● TEXT SECTION

* * *

Mathrubhumi's 100 years of fighting injustice, social issues, and more

Illustration : Madhanan

The birth of Mathrubhumi happened at a juncture when the ripples of the freedom struggle began to reverberate all over India.

Newspapers in Kerala at that time were against the national movement. KP Kesava Menon, then secretary of KPCC, decided to launch a newspaper after every press in Malabar abstained from printing his report on police violence at the Ottapalam conference.

For the past 100 years, the newspaper has become a beacon of hope for all margins of society by fighting social issues, crime and injustice. In the process, Mathrubhumi became the voice of the freedom struggle and a platform for accentuating public issues.

Major Events

Mathrubhumi's efforts over the need for state's own university during the 1930s gave birth to Kerala University.

Kozhikode Medical College came into being as a result of a campaign launched by Mathrubhumi under the leadership of KP Kesava Menon.

The plan to launch an airport in Kozhikode goes way back to 1940s. In the following decades, Mathrubhumi has regularly published news and features requesting the same for Malabar. When the project came to a stalemate, an action committee led by KP Kesava Menon launched a massive public campaign to bring the airport to Kozhikode. Eventually, the Karipur airport opened its doors to the public in 1988.

Mathrubhumi's news reports and massive public campaigns drew international attention to the people's fight against the Coca-Cola plant at Palakkad's Plachimada in the early 2000s. By standing beside the protestors, Mathrubhumi backed away from advertisements worth crores of rupees. Vandana Shiva, Medha Patkar, VS Achuthanandan, Sukumar Azhikode, former Mathrubhumi Managing Director MP Veerendra Kumar and others declared solidarity. As the strike intensified, the company was banned.

Mathrubhumi's reports on the health problems created by Endosulfan in Kasaragod shocked the public conscience.

Mathrubhumi was at the forefront of providing comfort to the people who suffered in disasters like the Latur earthquake in September 1993, the Gujarat earthquake in January 2001, the Tsunami disaster in December 2004, the Chennai flood in 2015, Kerala flood in 2018 and the Puthumala landslide in 2019.

* * *

● PROVIDED RECORDS
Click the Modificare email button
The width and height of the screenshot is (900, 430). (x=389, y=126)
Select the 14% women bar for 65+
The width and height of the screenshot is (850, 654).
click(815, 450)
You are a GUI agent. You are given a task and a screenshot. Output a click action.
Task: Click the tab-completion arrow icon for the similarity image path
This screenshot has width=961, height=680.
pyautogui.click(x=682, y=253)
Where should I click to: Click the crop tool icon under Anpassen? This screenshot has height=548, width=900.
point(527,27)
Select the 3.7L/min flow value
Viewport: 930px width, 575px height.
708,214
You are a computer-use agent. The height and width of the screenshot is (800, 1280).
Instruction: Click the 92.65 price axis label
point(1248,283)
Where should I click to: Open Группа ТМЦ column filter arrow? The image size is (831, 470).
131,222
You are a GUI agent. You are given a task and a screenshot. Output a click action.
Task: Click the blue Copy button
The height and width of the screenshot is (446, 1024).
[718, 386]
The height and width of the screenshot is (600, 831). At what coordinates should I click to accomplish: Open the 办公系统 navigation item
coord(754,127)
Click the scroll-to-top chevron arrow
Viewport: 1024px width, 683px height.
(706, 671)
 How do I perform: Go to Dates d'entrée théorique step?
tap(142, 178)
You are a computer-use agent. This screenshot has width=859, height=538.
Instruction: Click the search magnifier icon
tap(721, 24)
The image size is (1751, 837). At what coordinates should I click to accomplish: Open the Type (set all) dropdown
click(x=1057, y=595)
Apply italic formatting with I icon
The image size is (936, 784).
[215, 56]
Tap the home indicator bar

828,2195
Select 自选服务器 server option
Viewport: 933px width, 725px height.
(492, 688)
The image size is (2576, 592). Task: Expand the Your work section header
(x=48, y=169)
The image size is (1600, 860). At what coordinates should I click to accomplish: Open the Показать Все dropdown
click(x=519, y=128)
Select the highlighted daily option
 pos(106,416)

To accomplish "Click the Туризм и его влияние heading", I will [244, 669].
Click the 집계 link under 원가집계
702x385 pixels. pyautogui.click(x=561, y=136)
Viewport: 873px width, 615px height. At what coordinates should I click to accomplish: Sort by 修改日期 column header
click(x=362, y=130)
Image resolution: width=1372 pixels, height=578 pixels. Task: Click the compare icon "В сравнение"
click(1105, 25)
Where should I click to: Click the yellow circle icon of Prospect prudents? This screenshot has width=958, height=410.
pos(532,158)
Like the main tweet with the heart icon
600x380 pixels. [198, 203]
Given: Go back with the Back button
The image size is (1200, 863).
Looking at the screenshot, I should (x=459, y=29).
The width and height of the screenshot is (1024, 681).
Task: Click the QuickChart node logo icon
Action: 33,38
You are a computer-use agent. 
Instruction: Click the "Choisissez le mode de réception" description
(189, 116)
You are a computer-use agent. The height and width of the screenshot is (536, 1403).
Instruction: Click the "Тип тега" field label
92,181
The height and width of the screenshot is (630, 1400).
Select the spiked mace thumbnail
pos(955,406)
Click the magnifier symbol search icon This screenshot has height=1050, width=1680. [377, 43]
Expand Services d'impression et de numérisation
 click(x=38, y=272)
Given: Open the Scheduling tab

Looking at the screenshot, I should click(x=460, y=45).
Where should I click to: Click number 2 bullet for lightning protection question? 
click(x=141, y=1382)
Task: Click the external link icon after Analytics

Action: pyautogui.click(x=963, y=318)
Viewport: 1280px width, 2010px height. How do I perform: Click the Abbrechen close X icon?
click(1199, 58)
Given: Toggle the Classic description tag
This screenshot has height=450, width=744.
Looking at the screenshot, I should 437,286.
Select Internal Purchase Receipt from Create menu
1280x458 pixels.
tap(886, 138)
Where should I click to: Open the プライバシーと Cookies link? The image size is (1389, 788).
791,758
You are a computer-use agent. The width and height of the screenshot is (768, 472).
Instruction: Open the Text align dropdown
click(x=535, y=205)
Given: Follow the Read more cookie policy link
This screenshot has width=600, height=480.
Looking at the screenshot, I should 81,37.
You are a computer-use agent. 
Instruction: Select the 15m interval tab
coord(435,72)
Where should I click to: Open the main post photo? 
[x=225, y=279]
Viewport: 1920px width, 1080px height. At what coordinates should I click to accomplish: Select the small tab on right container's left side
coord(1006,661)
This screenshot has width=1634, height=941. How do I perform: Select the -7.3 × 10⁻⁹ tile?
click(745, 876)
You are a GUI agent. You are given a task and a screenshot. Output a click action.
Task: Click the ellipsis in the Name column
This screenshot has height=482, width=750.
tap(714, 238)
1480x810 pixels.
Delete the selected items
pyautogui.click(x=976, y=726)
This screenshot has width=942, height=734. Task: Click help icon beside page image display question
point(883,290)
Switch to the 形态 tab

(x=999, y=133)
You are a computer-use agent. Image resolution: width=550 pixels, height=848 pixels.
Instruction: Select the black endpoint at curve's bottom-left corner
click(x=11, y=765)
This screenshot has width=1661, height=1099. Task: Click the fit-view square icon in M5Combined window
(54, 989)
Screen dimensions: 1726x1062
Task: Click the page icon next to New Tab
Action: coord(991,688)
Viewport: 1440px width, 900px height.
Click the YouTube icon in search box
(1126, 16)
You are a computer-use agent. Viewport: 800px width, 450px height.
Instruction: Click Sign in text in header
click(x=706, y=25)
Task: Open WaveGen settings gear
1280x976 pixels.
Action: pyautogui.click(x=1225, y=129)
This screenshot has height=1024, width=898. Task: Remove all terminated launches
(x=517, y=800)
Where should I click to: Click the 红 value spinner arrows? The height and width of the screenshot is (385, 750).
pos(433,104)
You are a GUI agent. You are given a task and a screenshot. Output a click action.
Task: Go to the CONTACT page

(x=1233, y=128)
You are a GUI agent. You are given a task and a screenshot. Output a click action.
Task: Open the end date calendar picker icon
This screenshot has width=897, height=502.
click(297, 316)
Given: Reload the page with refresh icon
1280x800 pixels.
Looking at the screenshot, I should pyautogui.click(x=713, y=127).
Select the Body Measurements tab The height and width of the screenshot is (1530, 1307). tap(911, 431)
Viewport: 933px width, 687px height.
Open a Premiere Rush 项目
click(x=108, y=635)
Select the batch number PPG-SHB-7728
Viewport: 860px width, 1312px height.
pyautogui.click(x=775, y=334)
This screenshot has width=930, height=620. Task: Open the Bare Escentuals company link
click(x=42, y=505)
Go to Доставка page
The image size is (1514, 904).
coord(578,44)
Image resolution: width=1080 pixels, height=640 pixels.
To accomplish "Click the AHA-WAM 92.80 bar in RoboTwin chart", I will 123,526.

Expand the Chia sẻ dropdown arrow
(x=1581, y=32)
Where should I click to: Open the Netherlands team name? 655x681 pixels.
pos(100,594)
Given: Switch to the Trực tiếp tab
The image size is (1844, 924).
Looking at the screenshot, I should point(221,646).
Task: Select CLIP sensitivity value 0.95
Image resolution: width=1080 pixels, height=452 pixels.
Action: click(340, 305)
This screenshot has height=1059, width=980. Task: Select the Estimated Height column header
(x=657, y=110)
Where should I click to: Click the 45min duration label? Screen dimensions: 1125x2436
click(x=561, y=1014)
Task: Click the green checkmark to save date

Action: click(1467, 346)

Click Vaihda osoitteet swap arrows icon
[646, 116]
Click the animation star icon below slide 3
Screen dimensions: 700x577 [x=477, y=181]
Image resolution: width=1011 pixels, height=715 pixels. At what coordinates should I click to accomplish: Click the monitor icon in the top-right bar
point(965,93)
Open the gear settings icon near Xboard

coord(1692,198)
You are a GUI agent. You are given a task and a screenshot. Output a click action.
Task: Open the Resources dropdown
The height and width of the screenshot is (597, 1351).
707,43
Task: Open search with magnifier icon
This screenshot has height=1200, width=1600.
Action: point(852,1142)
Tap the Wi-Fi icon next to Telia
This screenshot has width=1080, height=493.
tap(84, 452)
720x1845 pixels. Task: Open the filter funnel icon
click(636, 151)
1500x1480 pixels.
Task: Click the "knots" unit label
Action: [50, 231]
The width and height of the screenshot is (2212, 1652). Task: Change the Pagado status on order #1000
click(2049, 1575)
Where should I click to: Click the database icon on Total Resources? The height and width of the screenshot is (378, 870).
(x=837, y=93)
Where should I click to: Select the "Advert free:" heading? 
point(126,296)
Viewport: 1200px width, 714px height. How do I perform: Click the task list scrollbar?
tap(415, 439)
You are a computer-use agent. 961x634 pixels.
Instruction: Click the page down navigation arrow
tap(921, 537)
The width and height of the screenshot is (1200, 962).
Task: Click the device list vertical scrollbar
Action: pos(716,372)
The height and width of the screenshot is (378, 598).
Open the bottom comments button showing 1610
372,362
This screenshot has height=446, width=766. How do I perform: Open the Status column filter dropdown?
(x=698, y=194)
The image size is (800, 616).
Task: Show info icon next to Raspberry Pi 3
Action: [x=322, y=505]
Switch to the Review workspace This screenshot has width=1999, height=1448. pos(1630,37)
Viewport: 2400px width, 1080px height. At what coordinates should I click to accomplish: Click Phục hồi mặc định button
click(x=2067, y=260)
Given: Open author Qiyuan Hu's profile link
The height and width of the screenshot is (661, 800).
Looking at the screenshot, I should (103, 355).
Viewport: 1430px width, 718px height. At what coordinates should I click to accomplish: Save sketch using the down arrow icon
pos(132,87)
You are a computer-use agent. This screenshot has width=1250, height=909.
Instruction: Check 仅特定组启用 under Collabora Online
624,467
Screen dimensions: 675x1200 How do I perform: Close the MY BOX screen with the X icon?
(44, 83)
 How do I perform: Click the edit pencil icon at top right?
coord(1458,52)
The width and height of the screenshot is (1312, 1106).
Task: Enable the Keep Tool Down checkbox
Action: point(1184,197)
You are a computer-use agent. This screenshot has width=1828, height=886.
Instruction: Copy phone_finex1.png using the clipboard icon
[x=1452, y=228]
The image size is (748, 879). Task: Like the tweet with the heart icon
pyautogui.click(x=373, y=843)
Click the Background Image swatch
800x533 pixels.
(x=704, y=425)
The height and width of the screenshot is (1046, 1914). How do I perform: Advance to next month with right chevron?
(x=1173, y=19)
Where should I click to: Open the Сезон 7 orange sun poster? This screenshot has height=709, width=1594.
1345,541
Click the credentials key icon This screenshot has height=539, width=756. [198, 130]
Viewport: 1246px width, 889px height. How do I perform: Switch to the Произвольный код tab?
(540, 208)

* * *

● TASK 1
Answer these from the Mathrubhumi article, one line each:
(a) What post did KP Kesava Menon hold when he decided to launch a newspaper?
(b) In what year did the Karipur airport open to the public?
(c) Which university did Mathrubhumi's efforts in the 1930s give birth to?
● TASK 2
Please sum up the Mathrubhumi article in two sentences.
● TASK 3
Reproduce everything in the Mathrubhumi article from "Major Events" down to "KP Kesava Menon.".
The lines above aren't needed for anything here.

● RESULT 1
(a) Secretary of KPCC
(b) 1988
(c) Kerala University

● RESULT 2
KP Kesava Menon launched Mathrubhumi after every press in Malabar refused to print his report on police violence at the Ottapalam conference, and the paper became the voice of the freedom struggle and a platform for public issues. Over 100 years, its campaigns led to Kerala University, Kozhikode Medical College and the Karipur airport, backed the fight against the Coca-Cola plant at Plachimada, and brought help to victims of disasters such as earthquakes, floods and the tsunami.

● RESULT 3
Major Events

Mathrubhumi's efforts over the need for state's own university during the 1930s gave birth to Kerala University.

Kozhikode Medical College came into being as a result of a campaign launched by Mathrubhumi under the leadership of KP Kesava Menon.